Consecutive half-lives on the phi-ladder stand in the golden ratio. Linguists fitting word persistence data from corpora to frequency classes cite this scaling. The proof reduces the ratio directly to phi by unfolding the power definition and applying algebraic identities for exponents.

Claim. For any natural number $k$, the ratio of the half-life at level $k+1$ to the half-life at level $k$ equals $phi$, where the half-life function is given by $phi^k$.

background

The module derives lexical half-lives from the phi-ladder in Recognition Science. Half-life at rung k is defined as phi raised to k. This follows the RS claim that word longevity scales with the recognition frequency rung, yielding T(k) = T0 * phi^k and thus a constant ratio phi between consecutive rungs.
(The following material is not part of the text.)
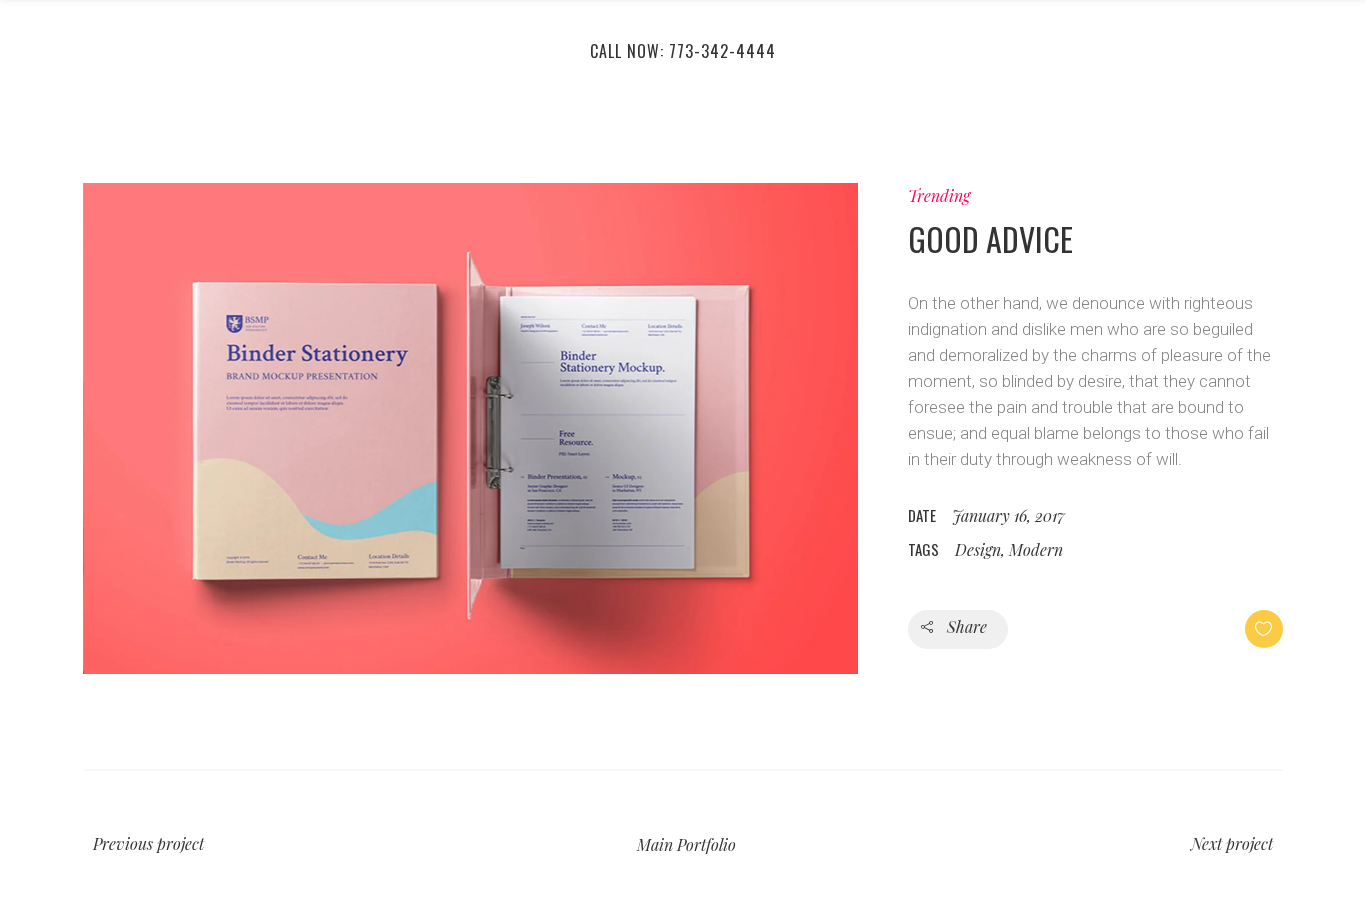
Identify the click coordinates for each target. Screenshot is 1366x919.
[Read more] (470, 428)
The upstream halfLife definition supplies the explicit power expression used here.

proof idea

The proof unfolds the halfLife definition, establishes positivity of the base to justify the division step, rewrites the numerator via the successor power rule, and concludes with ring simplification to obtain phi.

why it matters

This result populates the phi_ratio component of the lexicalDecayCert certificate. It formalizes the per-rung scaling on the phi-ladder that underlies the module's match between observed half-life ratios and phi^5. The certificate in turn supports the broader claim that lexical decay follows the Recognition Science phi-ladder structure.